-- start TEXT TO READ --
When I objected against bringing mmap into ODE it was because I didn't
want a memory allocation implementation inside ODE. Why should I trust
the physics engine developers to do systems programming better than a
systems programmer (which can be either the authors of the C runtime, or
the application writer doing application-specific optimizations)?
My position is: I think committing all your changes to the trunk was a
bit premature. I don't think a memory allocator belongs to ODE, but
means to define your own are needed.
----- Original Message -----From: Oleh DerevenkoSent: Tuesday, June 23, 2009 11:29 AMSubject: [ode-users] Re: Quickstep without alloca (final)
By following your reasoning, there should be a
Stepper object that contains these attributes, and perform the simulation.
> If you already have the attributes that customize world stepping via
> world object fields - that's your problem and your mistake.
You mean, ERP, gravity, contact layer, auto disabling... every single
attribute of the World that is only used in stepping... should move
outside the World? The World exists to manage the simulation; but you
want to reduce it to nothing but a list of bodies and joints?
Actually, the list of bodies and joints is only useful for the stepping.
So let's move it too to the Stepper class. But wait, that leaves only
dWorldCreate and dWorldDestroy... The Stepper is now the World. So the
World is was the entity responsible for moving the simulation one step
ahead... who would have thought?
> But you are the
> admin of the project and I'm not goint to kill my nerves on arguing
> with you and proving anything to you. I can do it any way you like
> it.
Now, with all seriousness.
I'm as much the project admin as you are.
This is not a matter of preference. I think you are over-designing a
solution which will lower the usability of ODE in general.
An API should be tailored to create concepts for users to easily
understand. That's why we have joints, with axes and anchors, instead of
dCreateCosntraintJacobian().
Any reason for not using my second, more general, suggestion? The one
that requires only a single new function and a single struct, and has
the allocator "methods" know about the world, handle reference counting
for automatic sharing, etc, and most importantly, doesn't have any
allocator implementation built into ODE?
-- end TEXT TO READ --
▶ [GIVEN EXERCISE 1] Identify every line in the records that contains the string "width", and copy each of those lines.
-- start SUPPLIED MATERIAL --
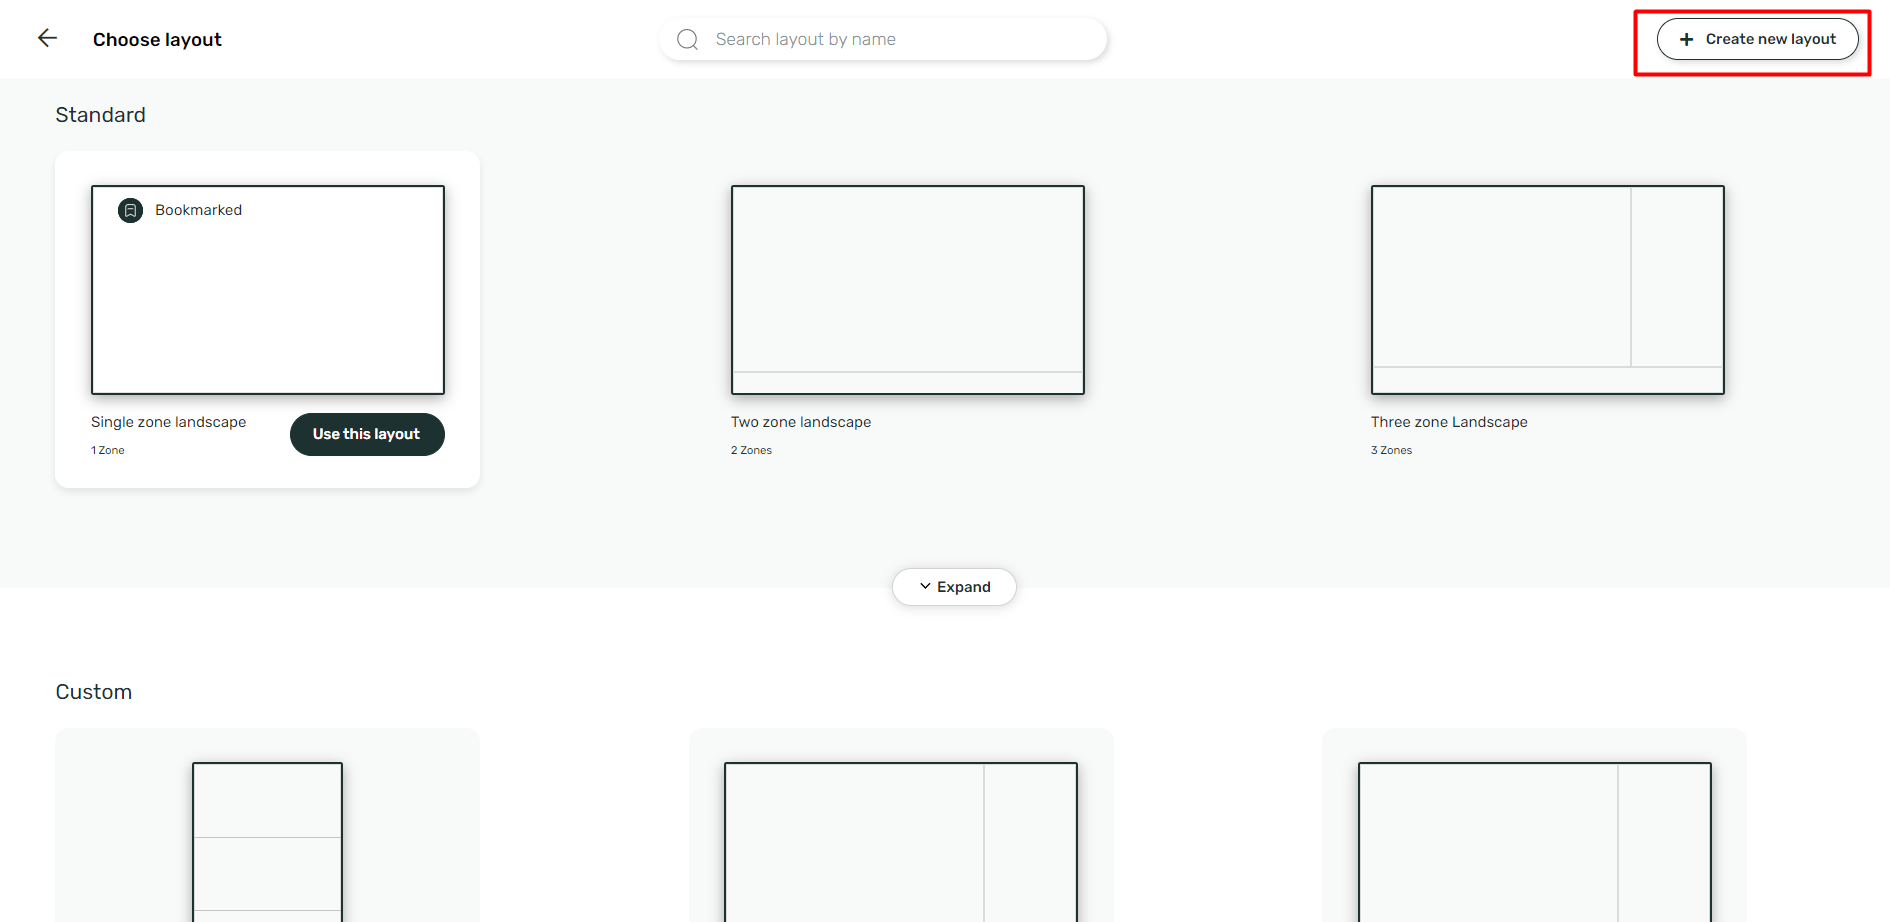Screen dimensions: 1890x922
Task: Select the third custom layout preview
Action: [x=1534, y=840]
-- end SUPPLIED MATERIAL --
-- start SUPPLIED MATERIAL --
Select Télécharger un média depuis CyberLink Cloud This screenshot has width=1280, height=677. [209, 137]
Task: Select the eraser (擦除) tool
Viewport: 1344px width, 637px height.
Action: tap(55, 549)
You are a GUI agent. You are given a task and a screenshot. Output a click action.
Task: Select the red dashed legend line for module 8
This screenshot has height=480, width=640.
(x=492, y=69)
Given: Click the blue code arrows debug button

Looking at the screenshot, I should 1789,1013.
-- end SUPPLIED MATERIAL --
▶ [GIVEN EXERCISE 2] Based on the thread above, are these statements true? (a) The writer thinks a memory allocator belongs inside ODE. (b) The writer claims to be as much the project admin as the person being answered. (c) The writer's second suggestion calls for only one new function and one struct. Answer yes or no for each, and quote the words from the thread that decide it.

▶ [COMPLETE RESPONSE 1]
Select Télécharger un média depuis CyberLink Cloud This screenshot has width=1280, height=677. [209, 137]
Viewport: 1344px width, 637px height.
This screenshot has height=480, width=640.

▶ [COMPLETE RESPONSE 2]
(a) No: "I don't think a memory allocator belongs to ODE, but means to define your own are needed."
(b) Yes: "I'm as much the project admin as you are."
(c) Yes: "requires only a single new function and a single struct"